The task: Take the entries that follow and return exactly the lines from the one holding "Echipa (93, 2469)" through the one holding "Responsible disclosure (230, 2516)", both included. Nothing else is needed.
-- The data follows --
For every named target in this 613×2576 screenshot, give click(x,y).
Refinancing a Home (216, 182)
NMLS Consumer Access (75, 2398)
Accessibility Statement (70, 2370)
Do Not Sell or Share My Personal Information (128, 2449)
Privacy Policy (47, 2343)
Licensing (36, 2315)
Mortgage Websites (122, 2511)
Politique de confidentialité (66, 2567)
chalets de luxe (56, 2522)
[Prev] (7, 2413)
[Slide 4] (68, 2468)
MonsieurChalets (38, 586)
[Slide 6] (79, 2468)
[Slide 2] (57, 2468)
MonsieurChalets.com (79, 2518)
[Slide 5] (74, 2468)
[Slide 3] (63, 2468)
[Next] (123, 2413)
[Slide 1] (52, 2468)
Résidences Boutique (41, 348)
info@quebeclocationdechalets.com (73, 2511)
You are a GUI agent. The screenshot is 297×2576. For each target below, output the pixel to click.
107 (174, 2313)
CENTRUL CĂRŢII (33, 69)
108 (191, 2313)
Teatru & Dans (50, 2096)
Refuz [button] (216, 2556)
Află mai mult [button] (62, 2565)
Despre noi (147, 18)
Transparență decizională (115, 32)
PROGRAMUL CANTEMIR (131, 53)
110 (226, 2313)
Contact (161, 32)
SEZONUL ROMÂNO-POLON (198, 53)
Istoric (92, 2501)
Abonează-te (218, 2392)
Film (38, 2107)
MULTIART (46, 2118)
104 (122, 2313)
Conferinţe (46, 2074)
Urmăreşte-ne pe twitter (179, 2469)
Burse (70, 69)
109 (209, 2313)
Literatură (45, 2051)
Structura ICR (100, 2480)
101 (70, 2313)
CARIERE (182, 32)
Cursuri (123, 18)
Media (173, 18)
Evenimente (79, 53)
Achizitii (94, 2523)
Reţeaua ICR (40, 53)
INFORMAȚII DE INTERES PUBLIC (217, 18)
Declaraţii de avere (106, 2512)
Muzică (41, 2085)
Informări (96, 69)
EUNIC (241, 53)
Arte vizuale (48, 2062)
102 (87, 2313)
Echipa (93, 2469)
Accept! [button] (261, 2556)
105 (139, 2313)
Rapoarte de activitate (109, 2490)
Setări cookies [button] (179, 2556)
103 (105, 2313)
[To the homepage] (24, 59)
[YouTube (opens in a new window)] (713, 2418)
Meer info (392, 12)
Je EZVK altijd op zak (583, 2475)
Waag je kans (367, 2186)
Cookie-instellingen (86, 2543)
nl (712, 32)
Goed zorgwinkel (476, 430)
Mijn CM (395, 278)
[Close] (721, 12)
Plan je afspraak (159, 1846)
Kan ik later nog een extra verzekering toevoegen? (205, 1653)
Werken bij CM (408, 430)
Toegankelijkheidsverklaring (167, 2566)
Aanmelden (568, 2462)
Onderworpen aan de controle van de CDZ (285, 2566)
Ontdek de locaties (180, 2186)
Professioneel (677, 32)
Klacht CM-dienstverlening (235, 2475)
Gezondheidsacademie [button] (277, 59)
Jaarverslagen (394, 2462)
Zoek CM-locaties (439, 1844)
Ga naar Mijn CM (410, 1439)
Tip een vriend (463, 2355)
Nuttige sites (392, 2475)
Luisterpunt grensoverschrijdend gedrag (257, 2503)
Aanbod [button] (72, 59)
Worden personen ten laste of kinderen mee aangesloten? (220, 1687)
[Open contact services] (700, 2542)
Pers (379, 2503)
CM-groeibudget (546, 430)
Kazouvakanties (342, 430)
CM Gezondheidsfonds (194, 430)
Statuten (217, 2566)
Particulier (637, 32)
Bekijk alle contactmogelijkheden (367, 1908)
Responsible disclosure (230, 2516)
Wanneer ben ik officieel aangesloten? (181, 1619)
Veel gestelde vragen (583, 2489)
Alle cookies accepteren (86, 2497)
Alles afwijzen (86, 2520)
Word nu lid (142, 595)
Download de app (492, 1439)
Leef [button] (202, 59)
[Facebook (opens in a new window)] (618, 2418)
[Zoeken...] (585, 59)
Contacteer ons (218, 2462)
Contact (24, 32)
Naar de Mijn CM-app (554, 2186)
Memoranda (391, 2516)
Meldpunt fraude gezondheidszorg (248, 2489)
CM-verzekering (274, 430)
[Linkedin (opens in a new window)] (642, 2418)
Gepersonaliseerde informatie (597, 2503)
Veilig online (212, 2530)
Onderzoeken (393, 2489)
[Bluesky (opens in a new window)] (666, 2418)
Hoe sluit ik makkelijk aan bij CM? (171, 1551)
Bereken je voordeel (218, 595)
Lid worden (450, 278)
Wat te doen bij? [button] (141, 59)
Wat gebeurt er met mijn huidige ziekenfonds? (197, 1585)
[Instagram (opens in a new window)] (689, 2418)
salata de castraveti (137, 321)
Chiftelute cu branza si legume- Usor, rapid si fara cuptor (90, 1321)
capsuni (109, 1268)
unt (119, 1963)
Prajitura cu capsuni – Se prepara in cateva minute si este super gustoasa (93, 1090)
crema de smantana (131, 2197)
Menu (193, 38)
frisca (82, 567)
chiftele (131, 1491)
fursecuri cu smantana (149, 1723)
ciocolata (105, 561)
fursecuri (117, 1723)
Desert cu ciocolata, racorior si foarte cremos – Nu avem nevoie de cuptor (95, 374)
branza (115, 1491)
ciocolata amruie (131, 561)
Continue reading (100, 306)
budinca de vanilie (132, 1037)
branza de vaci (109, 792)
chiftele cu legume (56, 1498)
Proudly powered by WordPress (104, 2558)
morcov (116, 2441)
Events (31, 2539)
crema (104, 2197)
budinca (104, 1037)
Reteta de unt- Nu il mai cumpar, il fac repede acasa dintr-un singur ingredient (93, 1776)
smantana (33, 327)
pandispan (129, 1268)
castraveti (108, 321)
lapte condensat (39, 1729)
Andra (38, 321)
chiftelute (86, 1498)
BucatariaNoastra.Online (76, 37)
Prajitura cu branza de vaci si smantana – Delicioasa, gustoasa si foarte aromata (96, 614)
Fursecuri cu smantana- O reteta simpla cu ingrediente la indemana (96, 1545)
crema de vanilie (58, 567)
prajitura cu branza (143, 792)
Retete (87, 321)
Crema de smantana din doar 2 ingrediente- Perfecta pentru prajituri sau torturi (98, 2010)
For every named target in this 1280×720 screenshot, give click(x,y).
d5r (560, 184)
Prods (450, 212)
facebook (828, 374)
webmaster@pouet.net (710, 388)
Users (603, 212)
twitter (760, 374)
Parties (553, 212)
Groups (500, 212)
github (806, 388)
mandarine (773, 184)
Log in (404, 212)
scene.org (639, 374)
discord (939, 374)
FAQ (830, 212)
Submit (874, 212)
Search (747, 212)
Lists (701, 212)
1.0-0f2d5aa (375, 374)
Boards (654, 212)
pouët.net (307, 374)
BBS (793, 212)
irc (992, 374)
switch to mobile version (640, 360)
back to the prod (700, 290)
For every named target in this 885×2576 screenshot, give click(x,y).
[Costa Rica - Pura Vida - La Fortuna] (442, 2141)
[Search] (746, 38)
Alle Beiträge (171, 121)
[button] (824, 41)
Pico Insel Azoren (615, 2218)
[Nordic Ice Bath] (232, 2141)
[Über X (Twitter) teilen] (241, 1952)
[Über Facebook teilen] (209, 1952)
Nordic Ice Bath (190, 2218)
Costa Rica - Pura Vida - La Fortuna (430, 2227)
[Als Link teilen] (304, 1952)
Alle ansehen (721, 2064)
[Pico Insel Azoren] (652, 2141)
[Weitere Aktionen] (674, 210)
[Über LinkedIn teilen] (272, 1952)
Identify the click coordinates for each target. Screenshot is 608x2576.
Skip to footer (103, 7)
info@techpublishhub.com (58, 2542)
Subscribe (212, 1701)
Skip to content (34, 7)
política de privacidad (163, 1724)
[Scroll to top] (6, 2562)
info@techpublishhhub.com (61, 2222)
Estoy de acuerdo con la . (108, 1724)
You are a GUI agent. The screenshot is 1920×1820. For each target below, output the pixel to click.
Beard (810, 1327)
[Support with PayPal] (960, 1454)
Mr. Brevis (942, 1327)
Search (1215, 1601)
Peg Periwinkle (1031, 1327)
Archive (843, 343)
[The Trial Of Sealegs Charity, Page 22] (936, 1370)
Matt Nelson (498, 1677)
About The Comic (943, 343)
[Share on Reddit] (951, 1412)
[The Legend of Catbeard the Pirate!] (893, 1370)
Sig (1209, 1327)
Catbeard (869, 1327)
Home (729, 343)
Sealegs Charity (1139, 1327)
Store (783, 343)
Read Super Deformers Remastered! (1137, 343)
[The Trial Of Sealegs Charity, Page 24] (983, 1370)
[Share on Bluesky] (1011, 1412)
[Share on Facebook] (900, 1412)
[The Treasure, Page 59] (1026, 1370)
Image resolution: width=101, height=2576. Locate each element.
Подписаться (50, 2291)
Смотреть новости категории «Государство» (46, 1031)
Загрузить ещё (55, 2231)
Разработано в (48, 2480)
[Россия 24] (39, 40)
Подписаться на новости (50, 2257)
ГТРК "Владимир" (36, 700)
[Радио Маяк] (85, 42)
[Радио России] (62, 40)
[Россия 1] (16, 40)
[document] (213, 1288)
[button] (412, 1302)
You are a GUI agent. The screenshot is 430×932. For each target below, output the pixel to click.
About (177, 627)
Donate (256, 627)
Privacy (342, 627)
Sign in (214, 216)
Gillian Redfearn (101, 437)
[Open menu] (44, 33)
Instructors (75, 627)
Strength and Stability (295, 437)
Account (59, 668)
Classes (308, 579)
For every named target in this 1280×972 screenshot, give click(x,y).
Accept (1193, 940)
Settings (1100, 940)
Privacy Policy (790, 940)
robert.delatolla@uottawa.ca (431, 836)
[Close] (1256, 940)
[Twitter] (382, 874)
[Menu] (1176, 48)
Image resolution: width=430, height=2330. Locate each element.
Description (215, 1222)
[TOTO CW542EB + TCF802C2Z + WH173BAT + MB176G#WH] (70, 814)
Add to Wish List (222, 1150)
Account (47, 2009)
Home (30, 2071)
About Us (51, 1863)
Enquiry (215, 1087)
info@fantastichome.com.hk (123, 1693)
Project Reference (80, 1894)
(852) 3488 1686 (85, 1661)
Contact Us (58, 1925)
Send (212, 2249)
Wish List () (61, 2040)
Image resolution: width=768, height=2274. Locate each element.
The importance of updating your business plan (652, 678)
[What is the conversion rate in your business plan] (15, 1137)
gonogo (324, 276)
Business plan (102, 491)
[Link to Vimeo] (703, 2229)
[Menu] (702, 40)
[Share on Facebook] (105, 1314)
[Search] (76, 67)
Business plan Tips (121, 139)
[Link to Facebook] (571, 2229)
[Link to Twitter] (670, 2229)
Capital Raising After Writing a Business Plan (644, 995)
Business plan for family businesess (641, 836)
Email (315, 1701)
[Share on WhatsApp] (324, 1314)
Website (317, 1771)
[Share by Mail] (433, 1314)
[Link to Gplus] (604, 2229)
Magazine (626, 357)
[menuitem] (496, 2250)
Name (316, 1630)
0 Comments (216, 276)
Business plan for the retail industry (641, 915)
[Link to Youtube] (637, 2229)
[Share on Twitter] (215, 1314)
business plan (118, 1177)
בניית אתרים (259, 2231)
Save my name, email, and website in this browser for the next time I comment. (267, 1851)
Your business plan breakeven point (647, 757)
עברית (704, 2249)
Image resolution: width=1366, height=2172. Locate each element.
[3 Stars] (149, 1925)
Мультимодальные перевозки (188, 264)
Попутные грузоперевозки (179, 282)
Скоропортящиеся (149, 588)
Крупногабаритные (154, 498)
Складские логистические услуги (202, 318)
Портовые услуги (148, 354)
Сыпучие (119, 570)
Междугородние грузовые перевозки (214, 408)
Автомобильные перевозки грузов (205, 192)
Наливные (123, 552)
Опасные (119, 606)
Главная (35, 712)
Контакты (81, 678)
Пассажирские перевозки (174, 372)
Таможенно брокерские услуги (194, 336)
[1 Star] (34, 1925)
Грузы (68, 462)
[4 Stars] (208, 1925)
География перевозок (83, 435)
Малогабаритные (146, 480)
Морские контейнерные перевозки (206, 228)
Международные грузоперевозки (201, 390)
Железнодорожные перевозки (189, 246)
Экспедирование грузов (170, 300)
-- The data concluded --
Task answer:
Echipa (93, 2469)
Accept! [button] (261, 2556)
105 (139, 2313)
Rapoarte de activitate (109, 2490)
Setări cookies [button] (179, 2556)
103 (105, 2313)
[To the homepage] (24, 59)
[YouTube (opens in a new window)] (713, 2418)
Meer info (392, 12)
Je EZVK altijd op zak (583, 2475)
Waag je kans (367, 2186)
Cookie-instellingen (86, 2543)
nl (712, 32)
Goed zorgwinkel (476, 430)
Mijn CM (395, 278)
[Close] (721, 12)
Plan je afspraak (159, 1846)
Kan ik later nog een extra verzekering toevoegen? (205, 1653)
Werken bij CM (408, 430)
Toegankelijkheidsverklaring (167, 2566)
Aanmelden (568, 2462)
Onderworpen aan de controle van de CDZ (285, 2566)
Ontdek de locaties (180, 2186)
Professioneel (677, 32)
Klacht CM-dienstverlening (235, 2475)
Gezondheidsacademie [button] (277, 59)
Jaarverslagen (394, 2462)
Zoek CM-locaties (439, 1844)
Ga naar Mijn CM (410, 1439)
Tip een vriend (463, 2355)
Nuttige sites (392, 2475)
Luisterpunt grensoverschrijdend gedrag (257, 2503)
Aanbod [button] (72, 59)
Worden personen ten laste of kinderen mee aangesloten? (220, 1687)
[Open contact services] (700, 2542)
Pers (379, 2503)
CM-groeibudget (546, 430)
Kazouvakanties (342, 430)
CM Gezondheidsfonds (194, 430)
Statuten (217, 2566)
Particulier (637, 32)
Bekijk alle contactmogelijkheden (367, 1908)
Responsible disclosure (230, 2516)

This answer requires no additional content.